The spheroidal particle in Figs. 5d and 6e has a distinct relict Ag-bearing core zone that consists of relatively coarse grains surrounded by finer grains that extend throughout the complexly attenuated margins. The coarse Ag-bearing grains have internal misorientations and have highly irregular edges where clusters of finer grains have partially overprinted these edges (Fig. 6e,f). Similar irregular edges and deformation microstructures are also evident in some of the coarse grains in other toroids (Fig. 6c,d). In contrast, the spheroidal particle in Figs. 6b and 7a has coarsest grains with variable misorientations on parts of the outer edge and finer grains with fewer misorientations in the central strand (Fig. 7b–i).

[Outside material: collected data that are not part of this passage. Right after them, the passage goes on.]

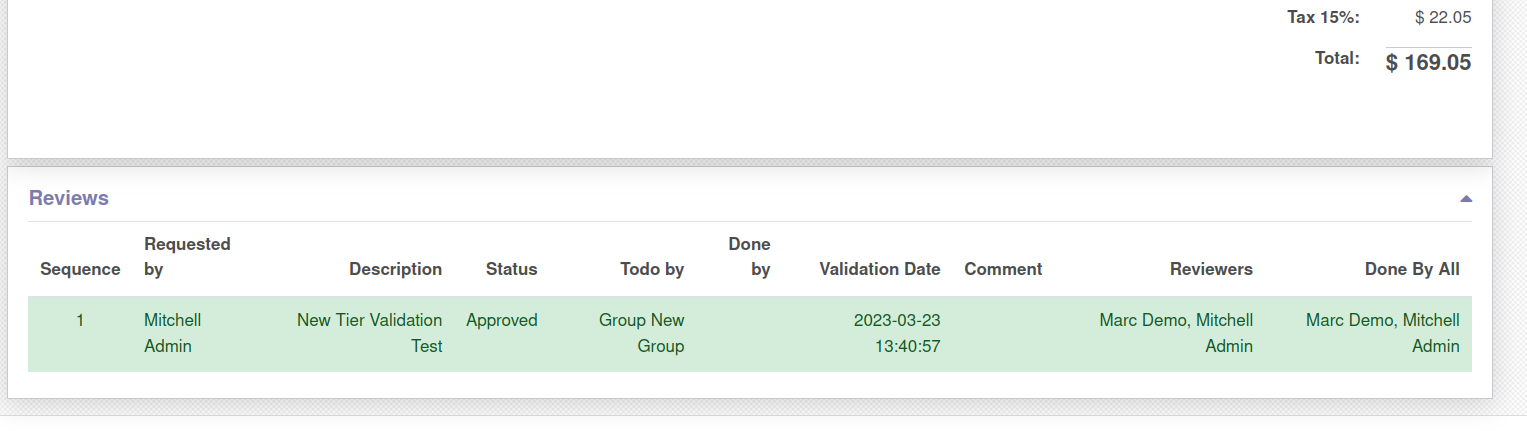Click the Group New Group cell

coord(642,333)
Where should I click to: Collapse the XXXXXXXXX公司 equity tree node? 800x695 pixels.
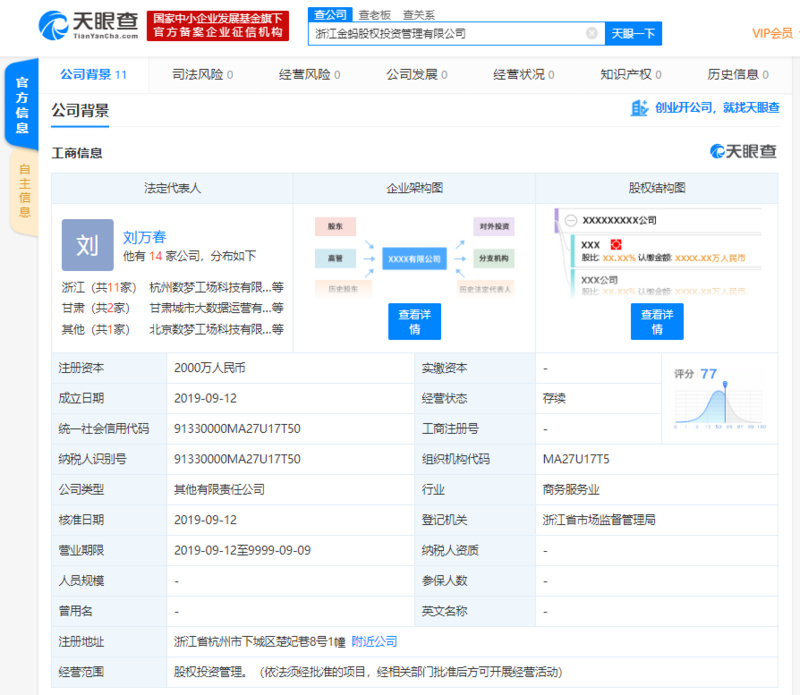point(570,220)
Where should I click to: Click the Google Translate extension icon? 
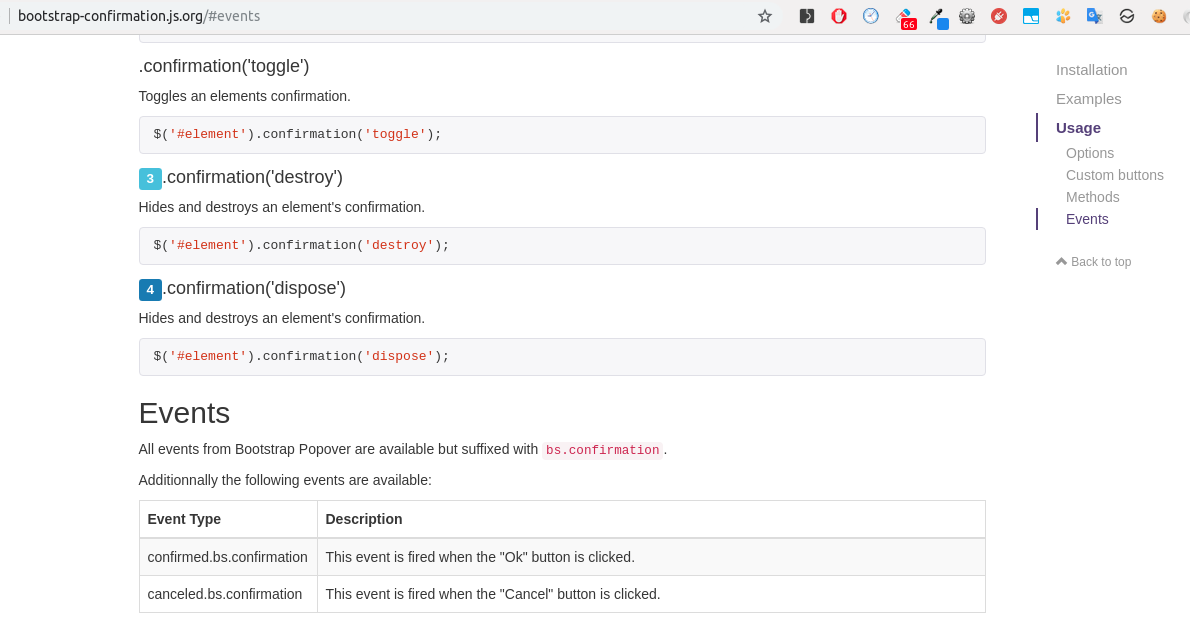pos(1095,15)
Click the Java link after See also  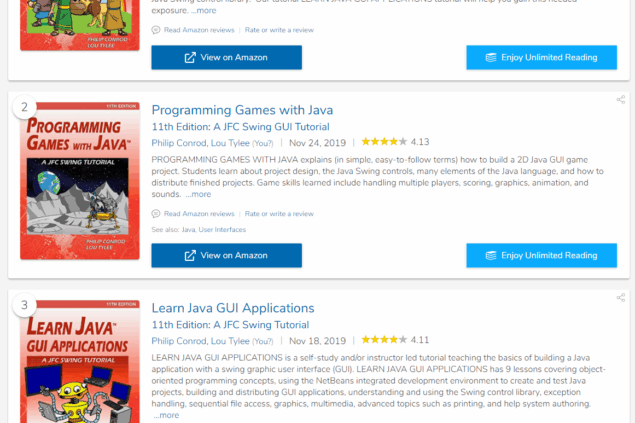(x=188, y=230)
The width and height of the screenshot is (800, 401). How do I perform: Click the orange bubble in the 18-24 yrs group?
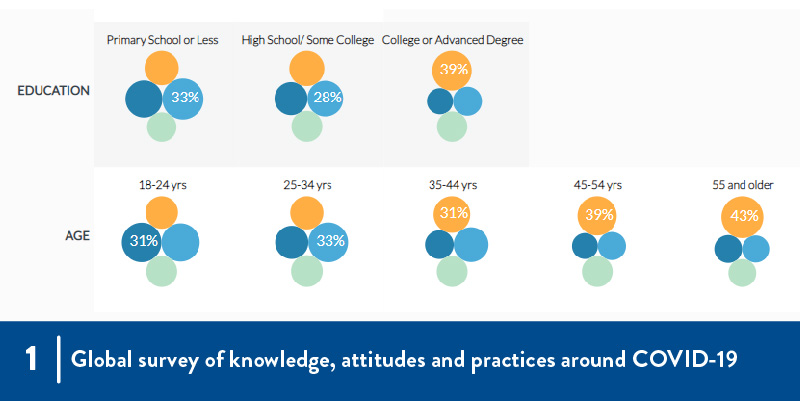pyautogui.click(x=161, y=212)
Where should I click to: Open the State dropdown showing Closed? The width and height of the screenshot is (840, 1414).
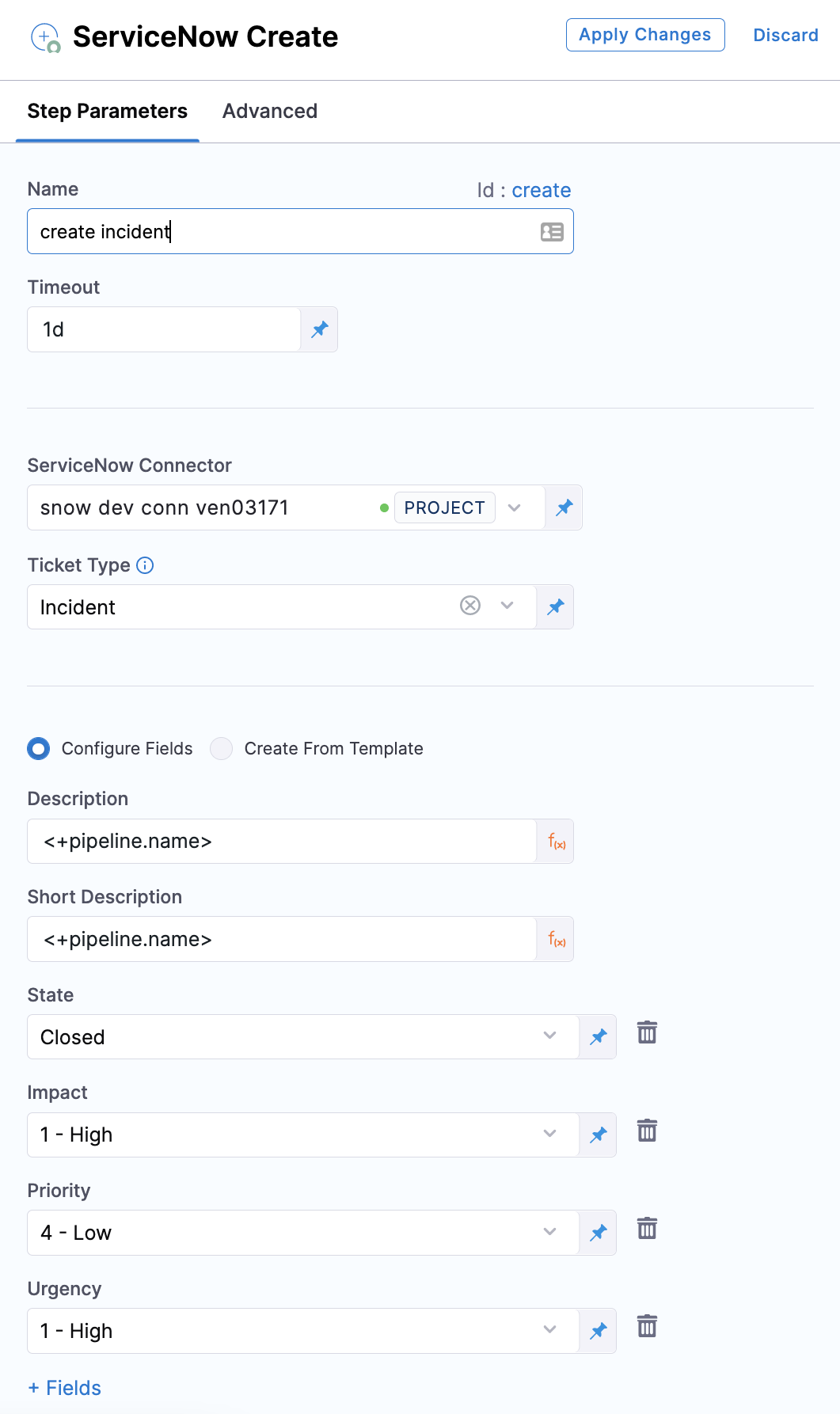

Platinum mineral morphology
Platinum minerals are not a principal topic of this study, as they were described in detail previously (Craw et al. 2013). However, the presence of platinum minerals, dominated by ferroan native platinum, with the toroidal gold in the mine concentrate presents a useful opportunity for direct comparison of the relative malleability of gold and platinum minerals in this setting. Platinum minerals occur as locally derived euhedral particles (Figs. 3f and 8a–c) and flakes that have undergone long-distance transport (Figs. 3f and 8d–g). Euhedral particles have textures indicative of only minor deformation during transport, such as fractured corners and/or incipient rounding (Fig. 8a,b). Internally, particle rims show misorientations and some sub-grain formation accompanying external rounding (Fig. 8c,d). Particles that underwent long-distance transport are thin discoid flakes with rounded rims (Figs. 3f and 8e–h). There has been minor deformation of some of these rims to form incipient toroidal protrusions at the 10-µm scale (Figs. 3f and 8b,e–h). The scale of these toroidal protrusions is very small compared to the coexisting gold (Figs. 3f and 8g,h), and any larger-scale internal deformation in platinum minerals (e.g., Fig. 8c,d) is presumed to be a result of fluvial transport, not aeolian processes.
Discussion
Low-temperature gold transformations
Gold on the beaches of this study area (e.g. Figures 1g and 3a) arrives after a long-distance fluvial transport and associated deformation (Figs. 1a–d and 9a–d). The beach gold is then subjected to sandblasting whenever it is exposed and concentrated at the beach surface by surf action (Fig. 3a). The toroidal gold examined in this study formed initially on a Pleistocene beach under similar windy sandblasting conditions, or perhaps even windier conditions. The gold was subsequently uplifted, recycled a short distance downstream (1–2 km), and buried ~ 20 m deep in a paleochannel (Fig. 2b). Hence, all processes, fluvial and coastal, involved in these transformations of the gold morphology have occurred at low temperatures near to the present surface mean annual temperature of ~ 10 °C.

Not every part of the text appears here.